**Reading passage**
We developed a method to detect positive selection of transcription factor binding sites (TFBSs) evolution based on binding affinity changes. This is achieved by comparing the observed binding affinity changes in evolution to a null distribution. The effects of substitutions on binding affinity change can be accurately predicted by deltaSVM (Lee et al. 2015), a machine leaning based method to predict the effects of regulatory variations de novo from sequence.
- The procedures of detecting positive selection
1). Training of the gapped k-mer support vector machine (gkm-SVM)
Firstly, we defined a positive training set and its corresponding negative training set. The positive training set is ChIP-seq narrow peaks of transcription factors. The negative training set is an equal number of sequences which randomly sampled from the genome with matched the length, GC content and repeat fraction of the positive training set. This negative training set was generated by using “genNullSeqs”, a function of gkm-SVM R package (Ghandi et al. 2016). Then, we trained a gkm-SVM with default parameters except -l=10 (meaning we use 10-mer as feature to distinguish positive and negative training sets). The classification performance of the trained gkm-SVM was measured by using receiver operating characteristic (ROC) curves with fivefold cross-validation. The gkm-SVM training and cross-validation were achieved by using the “gkmtrain” function of “LS-GKM: a new gkm-SVM software for large-scale datasets” (Lee 2016). For details, please check https://github.com/Dongwon-Lee/lsgkm.

**Dataset content**
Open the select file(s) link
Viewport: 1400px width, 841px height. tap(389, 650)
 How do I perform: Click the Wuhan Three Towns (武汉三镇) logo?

**Activity list**
a - For each statement about the passage on detecting positive selection in binding sites, say yes or no depending on whether it agrees with the passage, and quote the words that decide it. (i) The negative training set holds as many sequences as the positive training set. (ii) The gkm-SVM was trained with 12-mers as features. (iii) Classification performance was checked with tenfold cross-validation.
b - Carry on the passage on detecting positive selection in binding sites from the point where it stops.
The lines have no connection to the passage on detecting positive selection in binding sites.

**Responses by item number**
a -
(i) Yes: "an equal number of sequences"
(ii) No: "-l=10 (meaning we use 10-mer as feature to distinguish positive and negative training sets)"
(iii) No: "receiver operating characteristic (ROC) curves with fivefold cross-validation"

b -
2). Generate SVM weights of all possible 10-mers based on the trained gkm-SVM
The SVM weights of all possible 10-mers were generated by using the “gkmpredict” function of “LS-GKM”.
3). Infer ancestor sequence
The ancestor sequence was inferred from sequence alignment with a sister species and an outgroup.
4). Infer positive selection
After we got the SVM weights of all possible 10-mers, and both the ancestor and focal sequences, we infered signal of positive selection by using "testPosSelec.pl". This script was saved in "scripts" folder, and was modified from "deltasvm.pl", a script that calculates deltaSVM scores, which contributed by Lee et al. (2015).
- The scripts were used to generate all figures in the paper
Please check "selection_analysis.R" in the "scripts" folder
- The data was used to generate all figures in the paper
Please check the "data" folder
- Reference
Ghandi M, Mohammad-Noori M, Ghareghani N, Lee D, Garraway L, Beer MA. 2016. gkmSVM: an R package for gapped-kmer SVM. Bioinformatics 32:2205–2207.
Lee D. 2016. LS-GKM: a new gkm-SVM for large-scale datasets. Bioinformatics 32:2196–2198.
Lee D, Gorkin DU, Baker M, Strober BJ, Asoni AL, McCallion AS, Beer MA. 2015. A method to predict the impact of regulatory variants from DNA sequence. Nat. Genet. 47:955–961.